The Ten Commandments are more saying, “thou shall not hate” then they are saying anything else. If God is love, He needs to teach us what love is and what it is not. Parents do not start out by telling their children what to do as much as telling them what not to do. Yes, they do both, but I find myself saying no much more than telling my children what to do. Maybe it’s just me.
The first three commandments are about loving God, the one Who is Love. We cannot have love if we do not embrace it, accept it, and spend time with it. Spending time with love brings us to better understanding with love, but God also uses this as a bridge to everyone He loves, since He wants us to do it together.

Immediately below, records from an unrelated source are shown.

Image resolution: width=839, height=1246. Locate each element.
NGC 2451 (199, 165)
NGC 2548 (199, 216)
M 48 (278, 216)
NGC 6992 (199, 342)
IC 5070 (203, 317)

This bridge takes us to the final seven commandments. The first two of these having to do with existence in the human family. Honoring those who brought us into this family and not destroying others existence in it. Next we are to take/receive only that which is ours to have, relating to adultery and stealing. We are only to give love, which denies lying. Then, we are to be pleased with what we have received and not long for that which is another’s. If we long for another’s wife or goods, we really want to take it from them.
The Ten Commandments take us from our relationship with God (1-3), to our relationship that brought us into the human family (4), our existence in the human family (5), our intimate relationships in the human family (6), and then our dealings with the human family (7-10). They all relate to denying hate, which brings us to love. When one is denied the other grows.
(By the way, the $2 can be given to your local parish.